Enfin il fut au quai Bourbon. La seule vue de leur porte gonfla son cœur d’une émotion suave. Il pressa le pas, joyeux comme un homme qui va vers sa fiancée. Ce fut avec fièvre qu’il fit retomber le marteau de la porte, comme si elle devait résister, refuser de s’ouvrir, lui dérober les consolations de Thérèse, lui défendre cette amitié, cette compassion d’épouse dont il avait un tel besoin.

— Madame est là-haut ? demanda-t-il à Léon.

— Non, monsieur : Madame est partie à cinq heures pour un accouchement. Madame pense que ce sera très long et fait dire à Monsieur de ne pas l’attendre avant minuit.
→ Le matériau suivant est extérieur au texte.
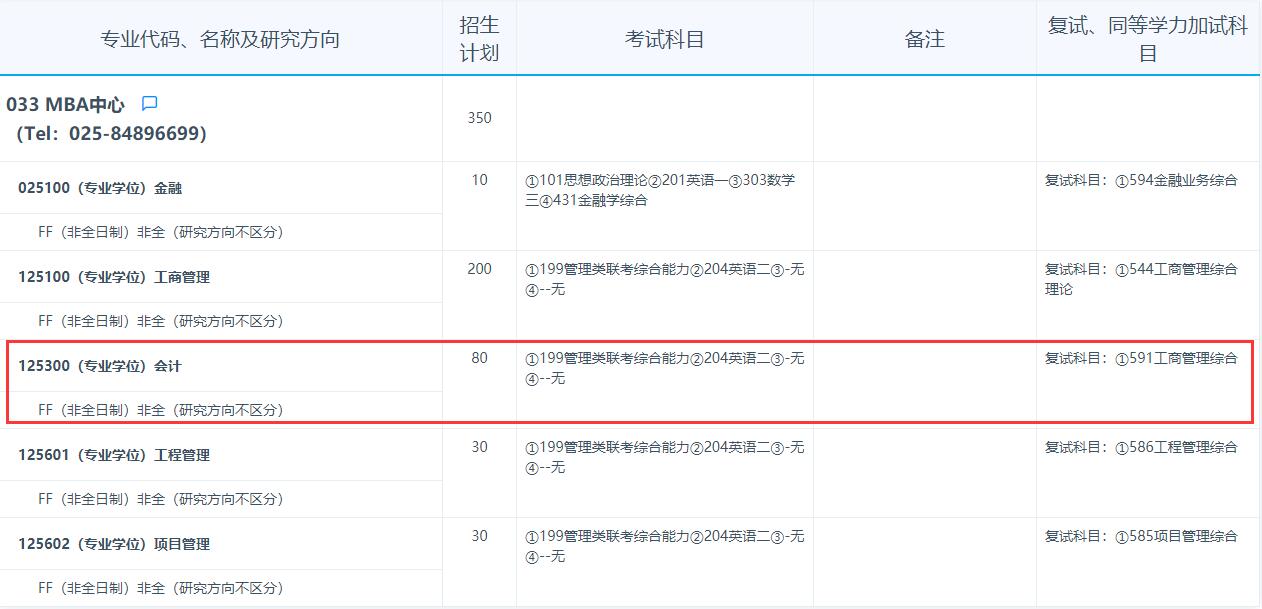The image size is (1262, 609).
Task: Open the 125100 工商管理 major entry
Action: pyautogui.click(x=114, y=277)
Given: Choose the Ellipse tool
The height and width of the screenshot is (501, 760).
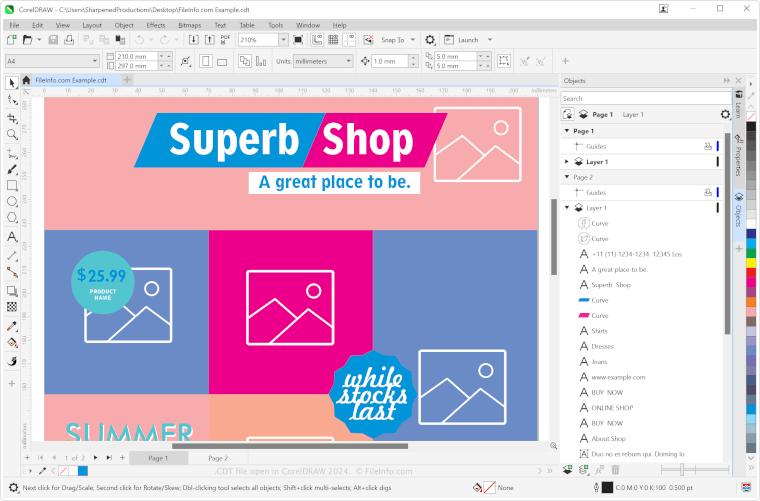Looking at the screenshot, I should (12, 202).
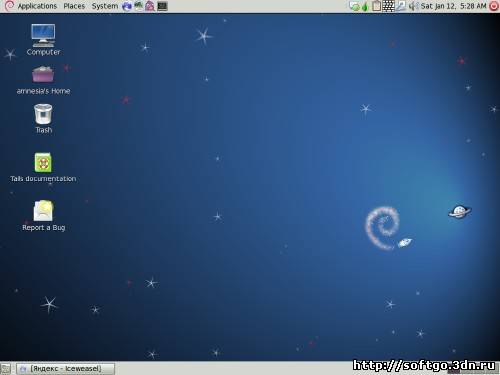Click the red shutdown power button

[494, 6]
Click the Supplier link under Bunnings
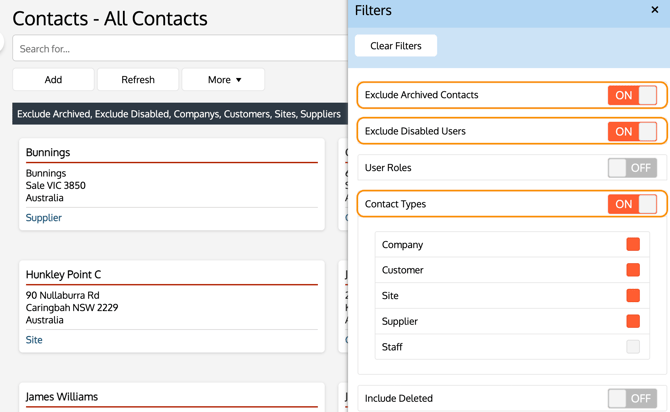This screenshot has height=412, width=670. 44,217
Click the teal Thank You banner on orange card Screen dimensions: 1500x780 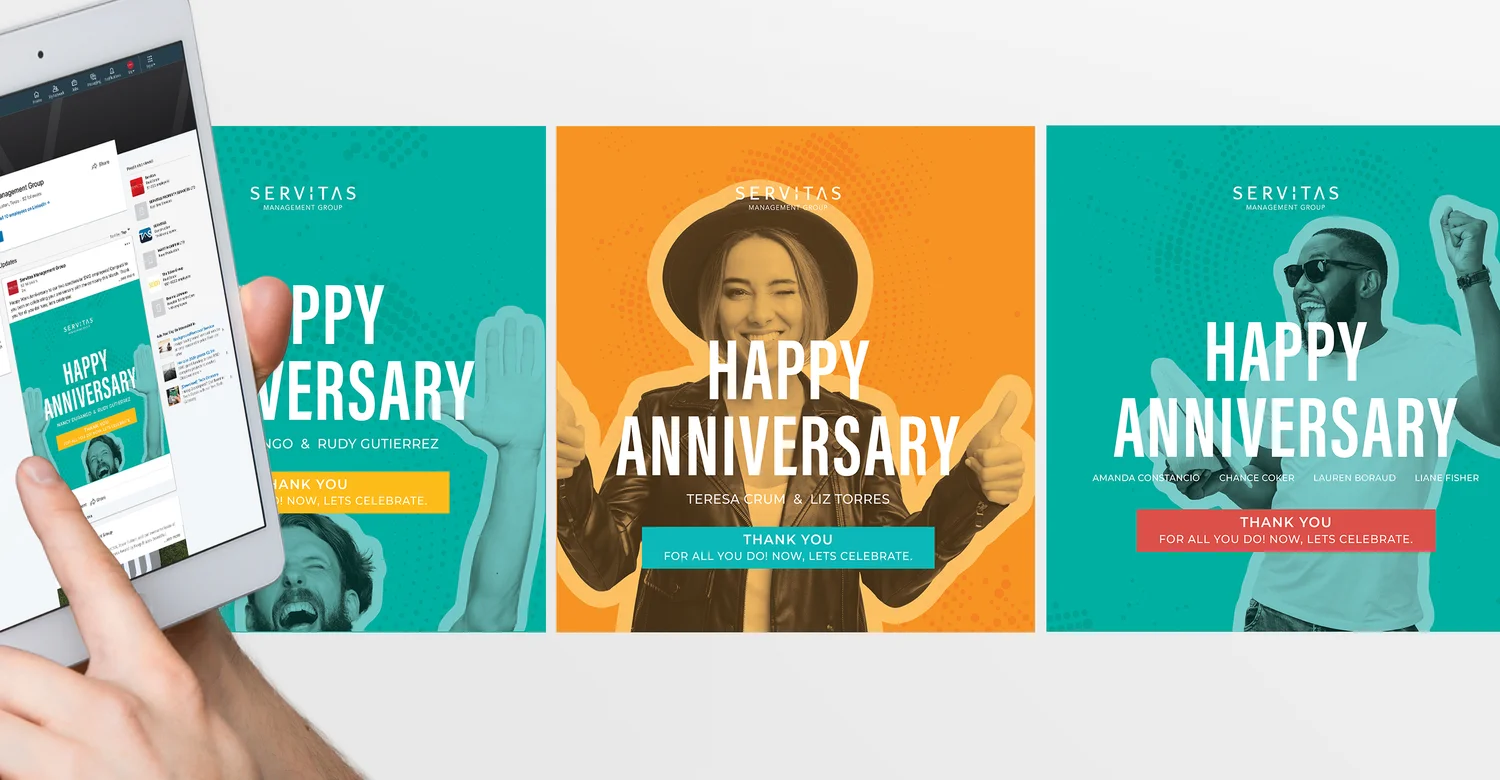pos(788,547)
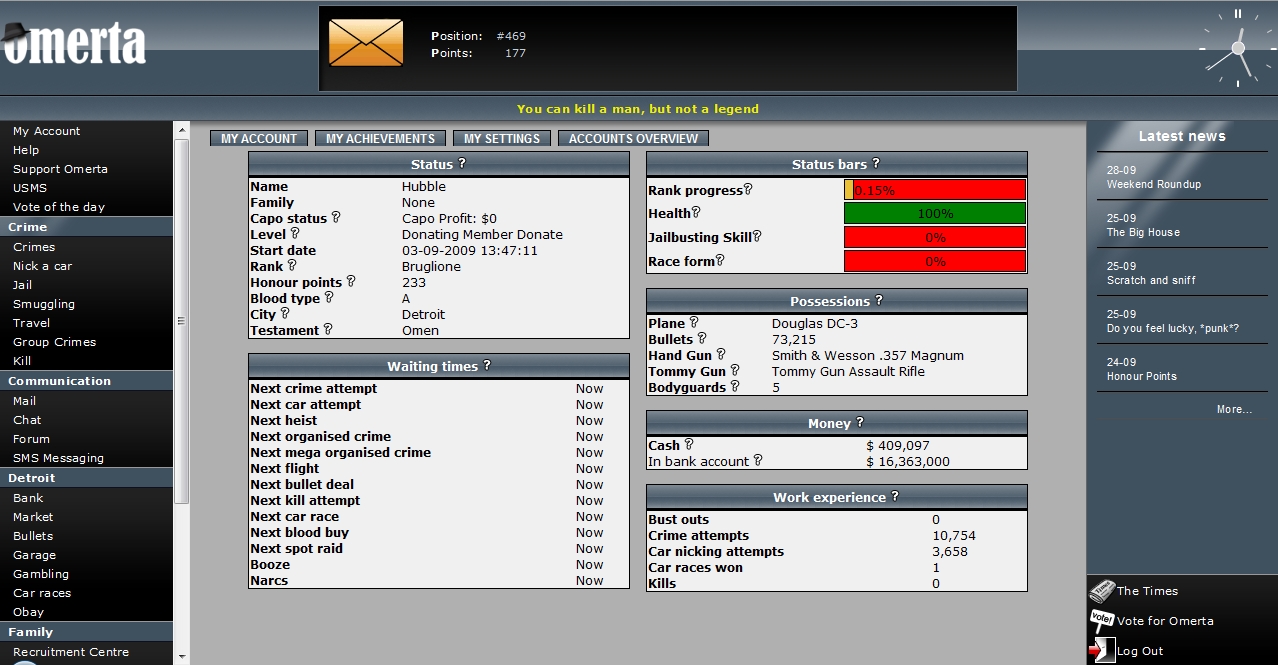Click The Times newspaper icon

[x=1101, y=591]
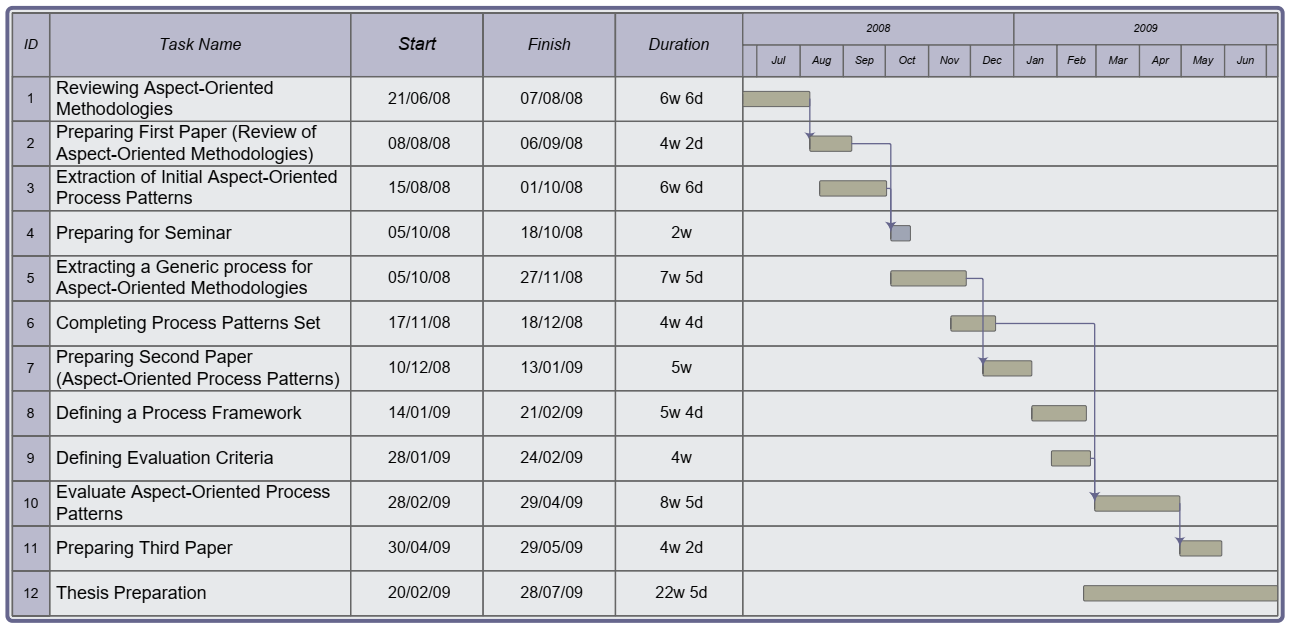Select the 2009 year header in timeline
The image size is (1289, 626).
pyautogui.click(x=1145, y=29)
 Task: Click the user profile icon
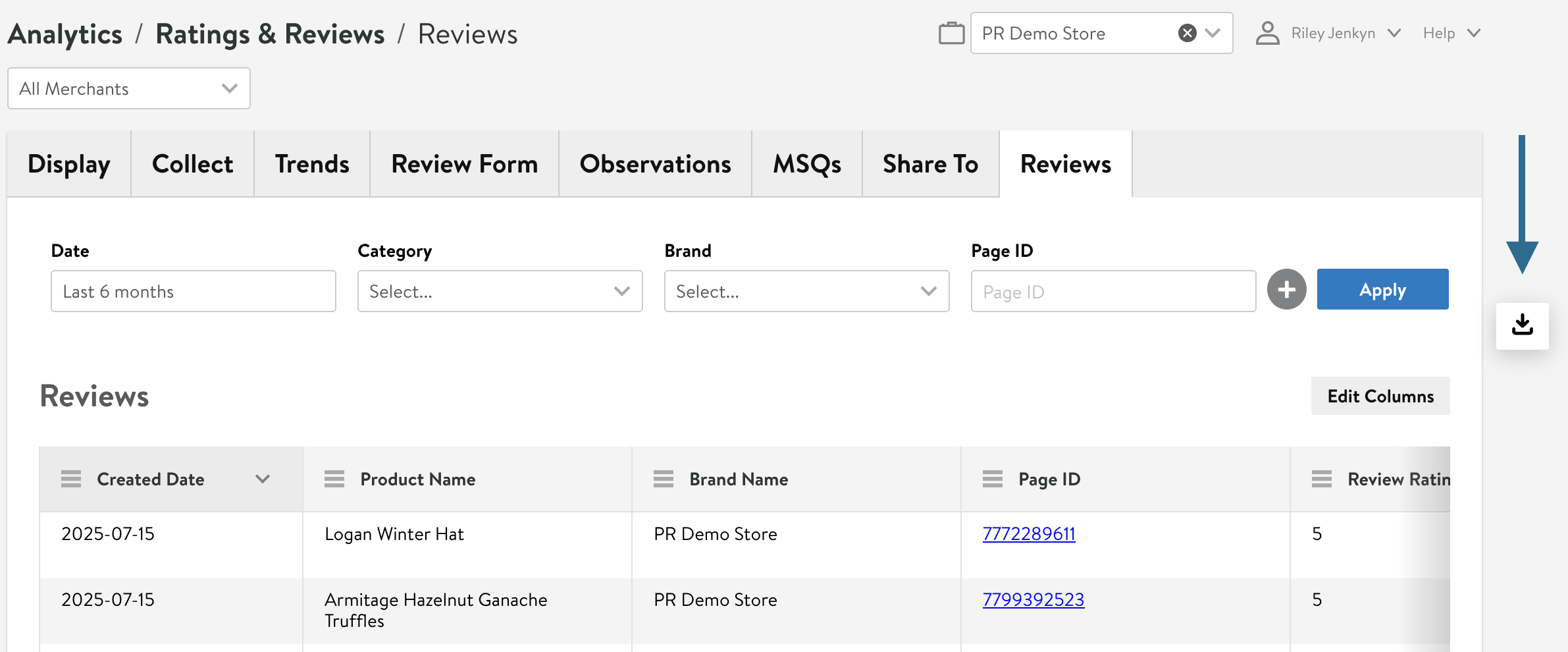point(1267,33)
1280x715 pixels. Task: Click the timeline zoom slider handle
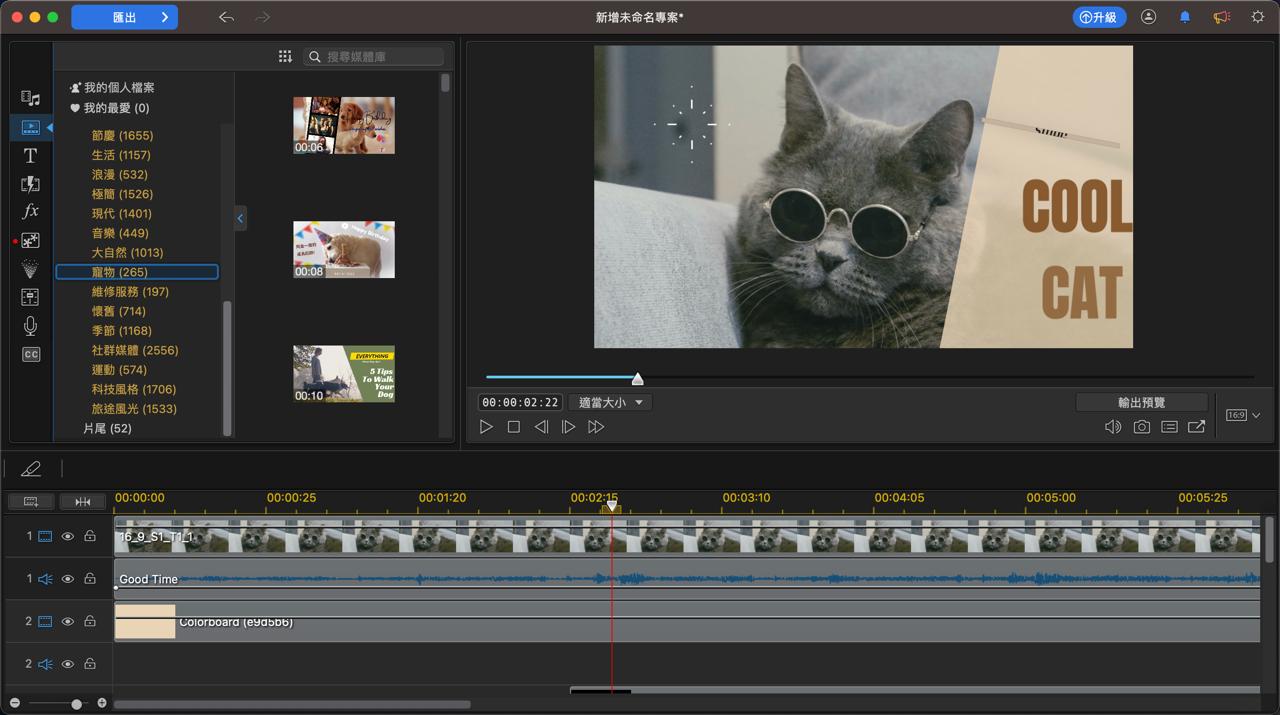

Guéméné se raidit, blêmit, refoula sa colère, et vint s’attabler seul pour le repas froid qui demeurait servi dans la salle à manger. La vieille Rose les avait quittés depuis longtemps en déclarant que le service n’était pas possible chez de semblables « patrons ». Depuis son départ, plusieurs cuisinières s’étaient succédé, traitant Madame et Monsieur comme des clients qu’on nourrit tant bien que mal, constituant avec les femmes de chambre une association occulte pour l’exploitation de la maison où l’on était maîtresses. Thérèse se savait volée, et, comme elle s’acharnait toujours, pour le principe, à une apparente surveillance de son intérieur, elle emportait la clef de telle ou telle armoire, au hasard, condamnant son mari à se priver, en son absence, tantôt de linge de table, tantôt de fruits, tantôt de liqueurs.